(On Cable TV, April 2017) The prototypical teen sex comedy pitch usually has to do with losing one’s virginity, and Teen Lust flips that simple premise on its head by specifying that our protagonist is a Satanist headed for sacrifice … unless he can get himself laid quickly. (There’s also something about 1000 years of global damnation as a result of the sacrifice, but that part’s easy to forget.) Simple. Effective. Almost exactly perfect for a Canadian low-budget movie that barely reaches a duration of 80 minutes. The main reason to see the film is the banter between lead Jesse Carere and his best friend as played by Daryl Sabara (who, like in many other movies in his filmography, ends up stealing most of his scenes). The laughs aren’t hilarious, but there are a few chuckles along the way, and the script does wring a few good plot developments out of its premise. (If you go into the film completely cold, the revelation that the protagonist’s “going to church” is actually Satanism is good for a laugh, and the movie does acknowledge that there is at least one potential non-conventional solution to the whole “two friends looking to get laid” dilemma.) Teen Lust is not a great movie. It may not even be a particularly good movie. But as far as mandatory CanCon filler material on cable TV, it’s better than most and successful in how it reaches its intended objectives.

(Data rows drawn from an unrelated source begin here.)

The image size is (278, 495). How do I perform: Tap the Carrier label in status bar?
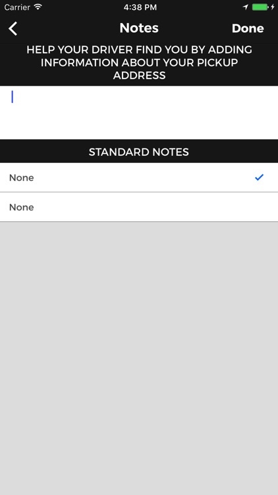[17, 7]
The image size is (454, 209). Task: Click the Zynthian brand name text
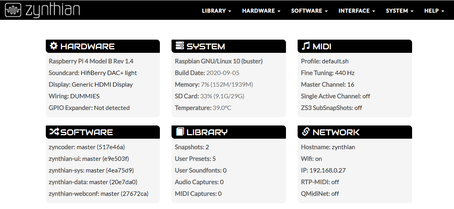[52, 10]
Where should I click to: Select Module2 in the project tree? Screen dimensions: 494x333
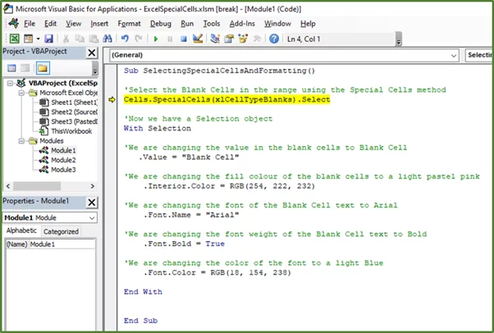(63, 160)
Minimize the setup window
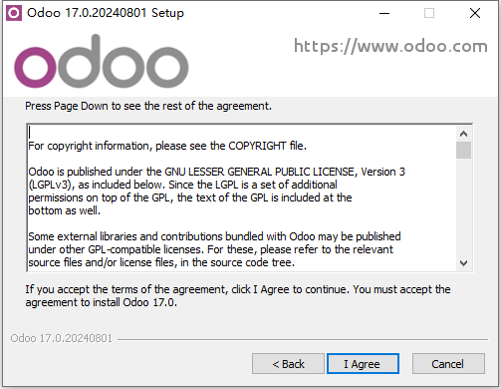The width and height of the screenshot is (501, 389). tap(384, 13)
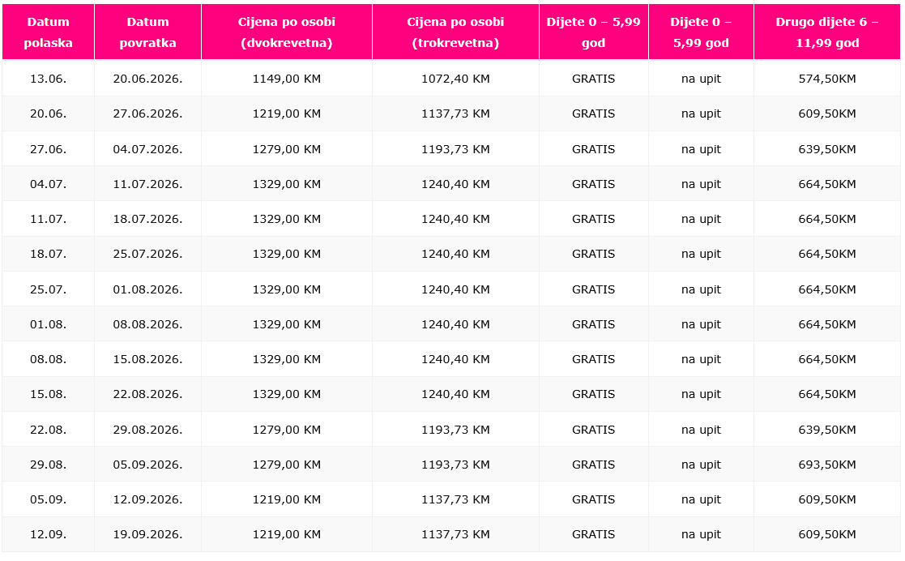905x561 pixels.
Task: Select the return date 19.09.2026. cell
Action: click(147, 534)
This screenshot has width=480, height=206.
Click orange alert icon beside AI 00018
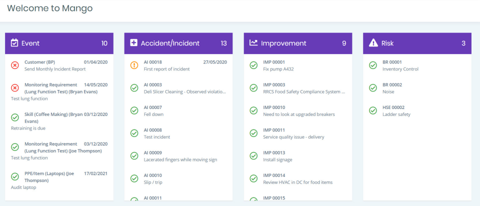[x=134, y=65]
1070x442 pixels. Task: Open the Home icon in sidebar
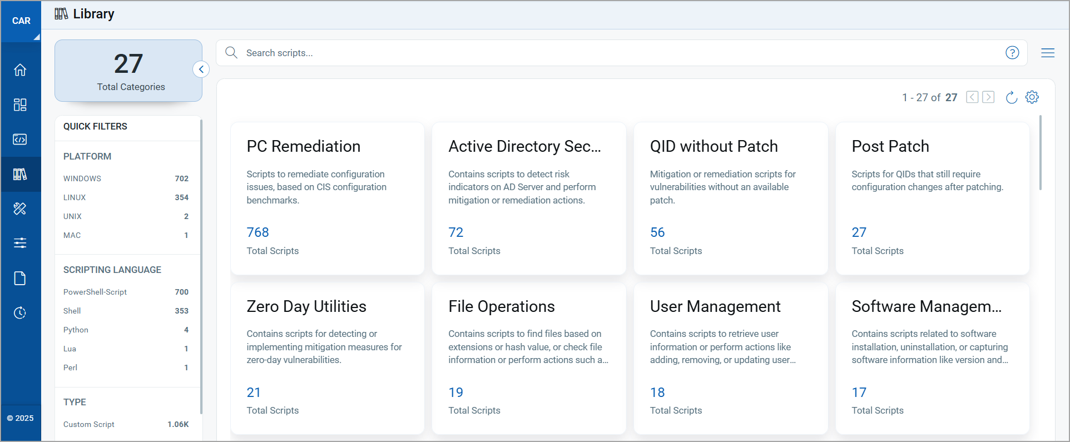click(x=20, y=70)
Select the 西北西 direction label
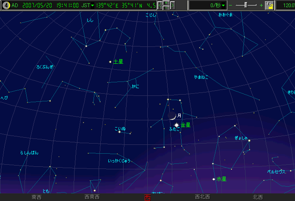 point(202,197)
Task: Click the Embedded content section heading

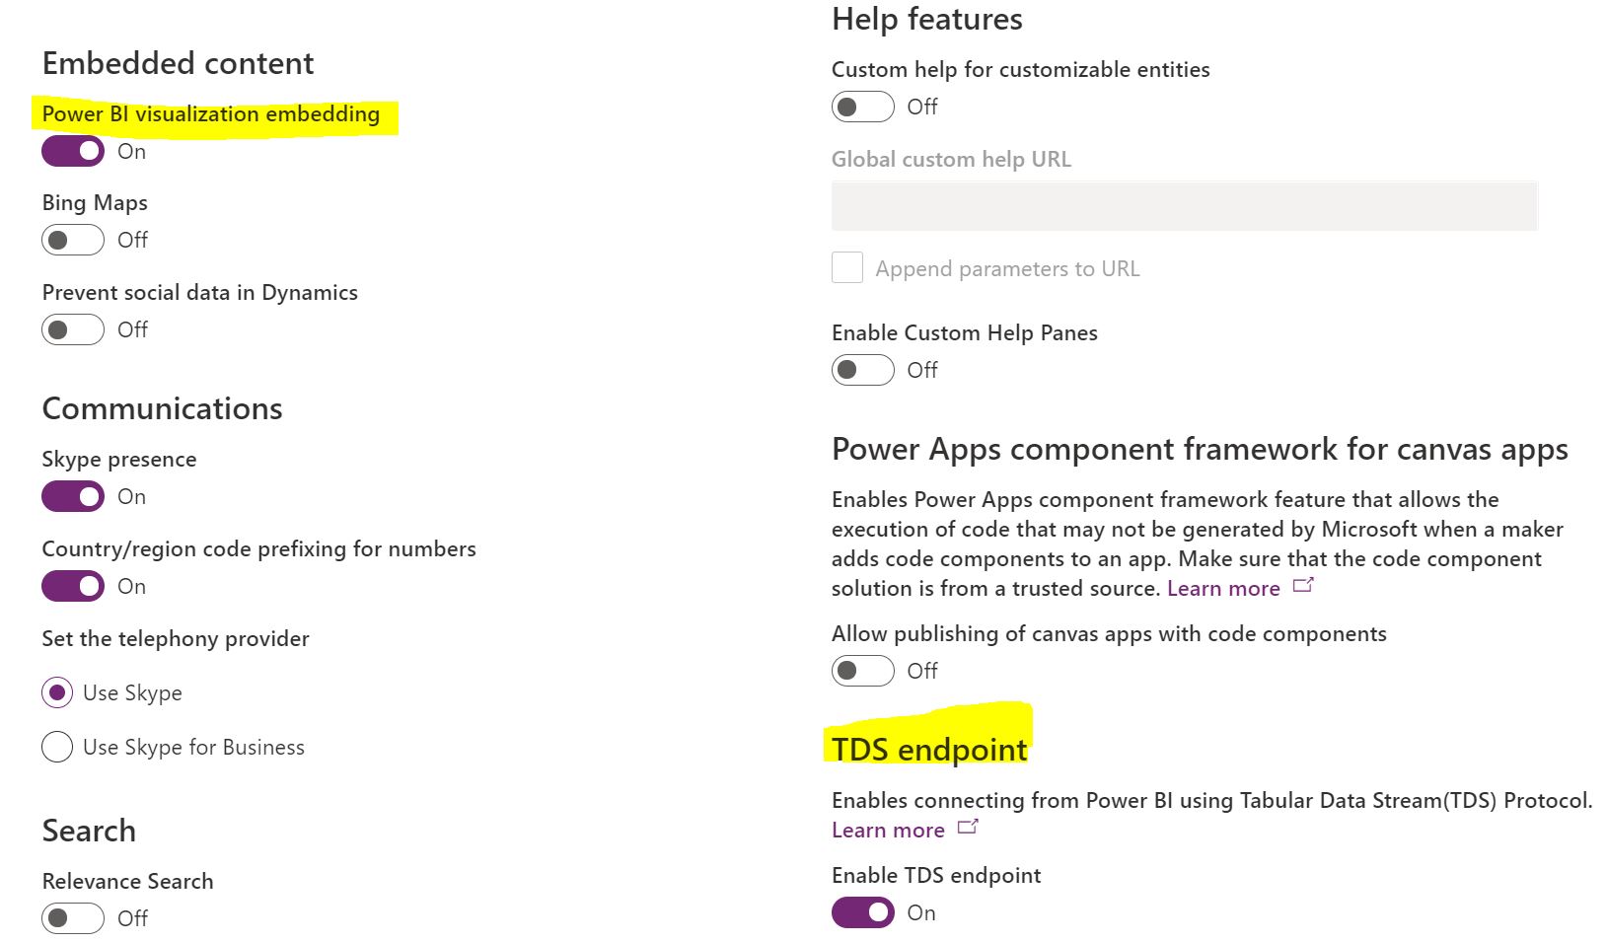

(On Cable TV, September 2014) Now here’s something unusual: A framing story set in a philosophy class being used as pretext to present three different scenarios of post-apocalyptic survival. As the seemingly logic-driven teacher plays head games with his students, interactions between the scenarios and the framing story become more obvious, logic is challenged by passion and we get a hefty dose of ethics and morality along the way. Not bad, even though much of the interplay between the classroom and the scenarios could have been strengthened, even though the setup of logic as the enemy to be defeated is tiresome, even though some characters are given severe short thrift, and even though the ending becomes increasingly atonal as comedy and melancholy each compete for attention. Still, After the Dark has a pretty good sense of humor, indulges into elaborate games of philosophy, upends tedious lifeboat ethics lessons and becomes, reassuringly enough, a rare example of humanist post-apocalyptic fiction. Writer/director John Huddles should be proud of the result. The appealingly multiracial cast is used effectively, with Sophie Lowe acting a luminous beacon of empathy against the logical mind-games of James D’Arcy’s teacher character and Daryl Sabara getting the film’s biggest laugh near the end. It’s an unconventional film in many ways, but it does linger on questions rarely addressed in any other ways, and gets honorable Science-Fiction credentials for its willingness to play with big ideas on a restrained scale.
(In theaters, July 2003) As a confirmed aficionado of Robert Rodriguez’s entire oeuvre, you won’t catch me saying anything overly negative about this last instalment of the Spy Kids trilogy. But it’s certainly not a betrayal if I simply state that this is the lesser film of the series and that its interest mostly lies in its 3D gimmick. As someone who wasn’t around in theatres in the early eighties for the previous revival of red-blue 3D glasses, there’s a definite curio factor in seeing such a film. Thanks to modern advances in computer animation technology, Rodriguez can essentially do an ultra-cheap CGI-packed 3D film for the pure fun of it. While the story in interesting enough in its typical Rodriguez hyperactivity, the cool CGI and unbeatable sense of fun are no match for the energy and heart-felt nature of the first two films. Oh, it’s good enough, no doubt about it: Ricardo Montalban and Daryl Sabara turn in good performances, we get to see Salma Hayek in 3D (with pigtails! woo!), Sylvester Stallone doesn’t embarrass himself, there is a great opening sequence with Juni as a private investigator and just about every Spy Kids character of note is back for the finale. The fun is infectious; the movie works rather well, but please, Hollywood, don’t use this as an excuse to make other 3D movies. One each twenty years is more than enough. As a 3D technology, red-blue glasses have to be the cheapest and the muckiest. Unless you’re willing to use polarised glasses, don’t bother.
(Second viewing, On DVD, April 2004) Definitely the lesser of the Spy Kids trilogy, but certainly not an uninteresting film. Hailed more for its single-handed revival of 3D in theatres than its actual plot, Spy Kids 3D is still a great action film in its own right. Sure, the plot (and even the cinematography) is meaningless without the 3D. Or is it? One of the many qualities of the DVD edition is to present a colourful 2D version of the film, and it still holds up as a piece of entertainment without the silly glasses. Aficionados of writer/director/auteur Robert Rodriguez already know that his DVDs contain plenty of supplementary content and this one is no exception, with a consistently interesting audio commentary, plenty of documentaries and yet another amusing “ten-minute film school”. Fun, fun, fun.